- **QUOTED PASSAGE**:
(begin)

Close friends know I have an obsession with the original third-person sneaker by Looking Glass studios. Yahtzee's glowing retroactive review of it gave me a massive warm fuzzy and to this day I yearn for a remake in the original spirit but with updated rendering technology. Recent announcements about Thief 4 (Thiaf?) have made me leary of the future and overfond of the past.

I played Thief at 320x240 on my Packard Bell with its 75mhz Pentium processor and 8mb of RAM that I later upgraded myself to sixteen (replacing the original 8 due to the requirements of parity). And I played it soley with the keyboard, a skill I carried from days in Duke Nukem 3D. Yes, mouse chums, you read that right. I snuck amidst a true three-dimensonal game using the clickety-clack of a handful of on-off switches instead of the ball-sliding analog most serious gamers used. Then again, I've never considered myself hardcore.

Did I mention I only had the demo? From some CD, I can't remember where, I chewed through the trimmed-down version of Lord Bafford's castle countless times. Until I could do it in my sleep and until I found all sorts of wacky bugs and managed to pull myself out of the restricted area and into the unfinished (or purposely mangled) full level using the beloved rope arrows. After buying the game I beat it on normal, then hard, and never finished in very hard though I knew I could; I just didn't like the added requirement of not killing anyone.

The short videos between levels hinted at a deep mythology through quotes, passages, and deep ambient sound. You got peeks at man and magic and all the mental twisting within and without. Garret's own pragmatic outlaw sense became embedded in me by seeing the character yanked between factions. And his suave stealing and shadow skills became sealed by the isolated quip, "Well since I'm in here, I might as well pick up something for myself..."

Quotes and memories of the experience pulse in my veins and pop out at unexpected moments, usually around people ignorant of the entire thing. Thankfully my girlfriend is one who not only enjoyed the game, but watching me play it (no joke), which is a singular event not since repeated except for one level in Deadly Shadows. The charm of the computer-controlled people "foils" (as the designers named them) have made their mark on us "real" taffers. We'll never be the same.

(end)

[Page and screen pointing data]

(begin)

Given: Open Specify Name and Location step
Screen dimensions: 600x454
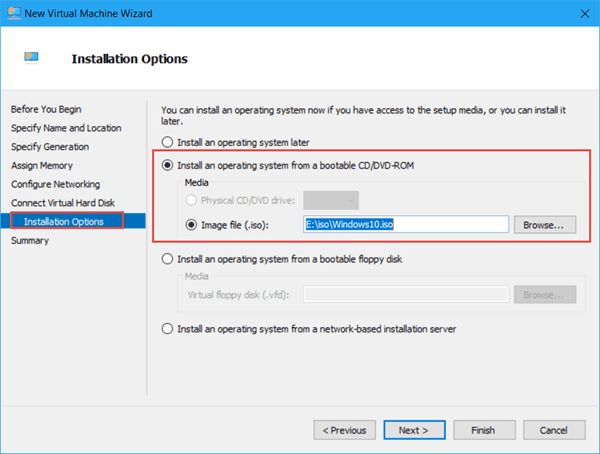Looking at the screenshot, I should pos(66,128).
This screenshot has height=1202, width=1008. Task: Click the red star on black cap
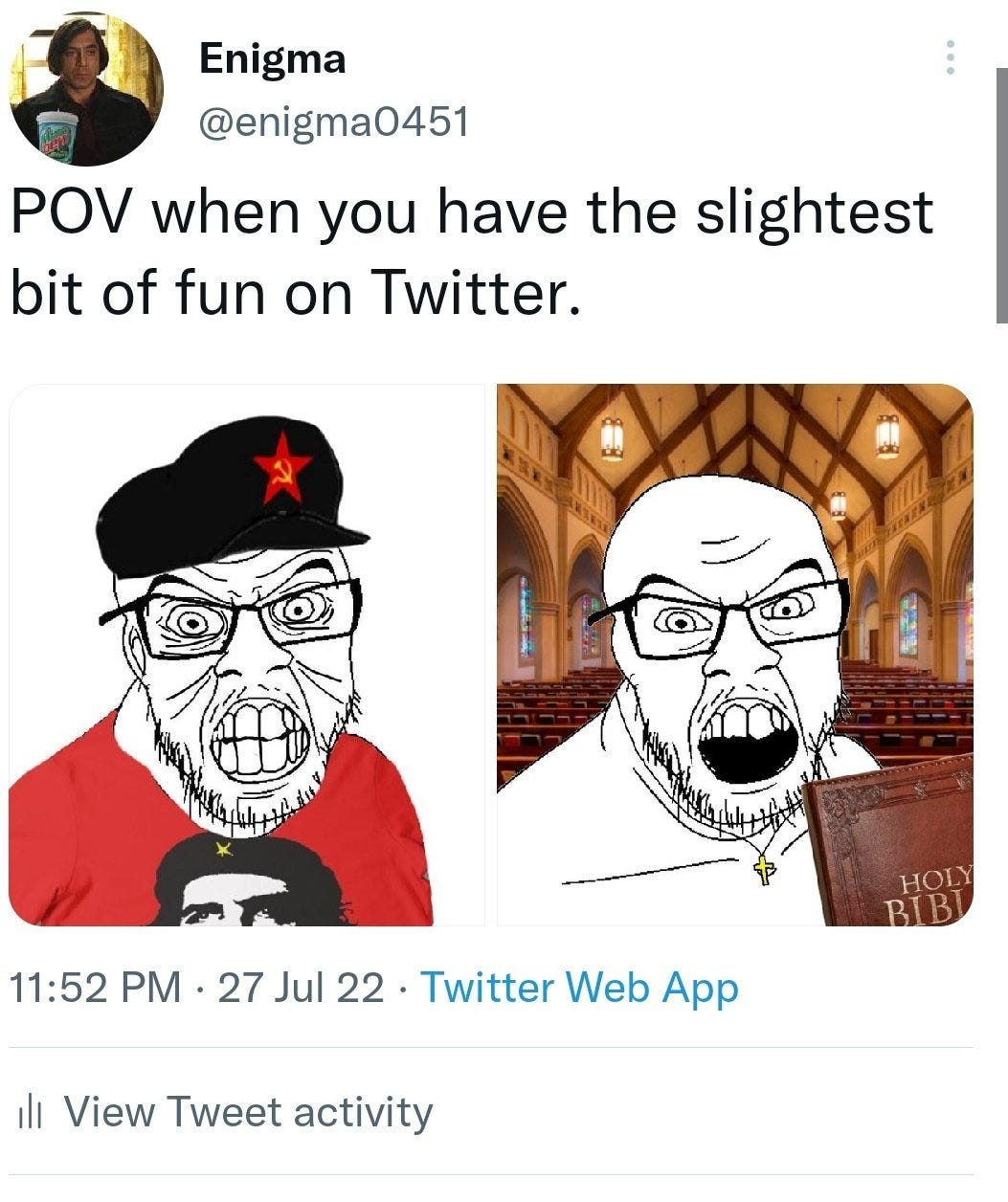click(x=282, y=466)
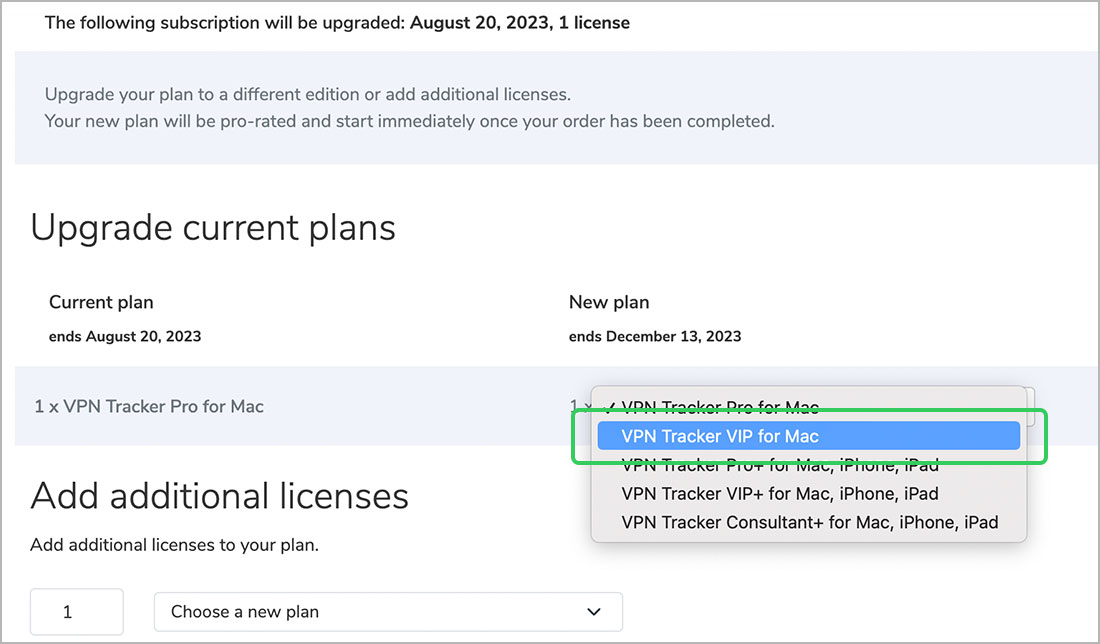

(end)

- **WRITTEN TASK A**:
According to the reminiscence about Thief, at what resolution was the game played?
- **WRITTEN TASK B**:
Revise the passage of the reminiscence about Thief that opens with the words containing "I played Thief" and closes with "considered myself hardcore.", changing "sixteen" to "thirty-two".

- **EXPECTED ANSWER A**:
320x240

- **EXPECTED ANSWER B**:
I played Thief at 320x240 on my Packard Bell with its 75mhz Pentium processor and 8mb of RAM that I later upgraded myself to thirty-two (replacing the original 8 due to the requirements of parity). And I played it soley with the keyboard, a skill I carried from days in Duke Nukem 3D. Yes, mouse chums, you read that right. I snuck amidst a true three-dimensonal game using the clickety-clack of a handful of on-off switches instead of the ball-sliding analog most serious gamers used. Then again, I've never considered myself hardcore.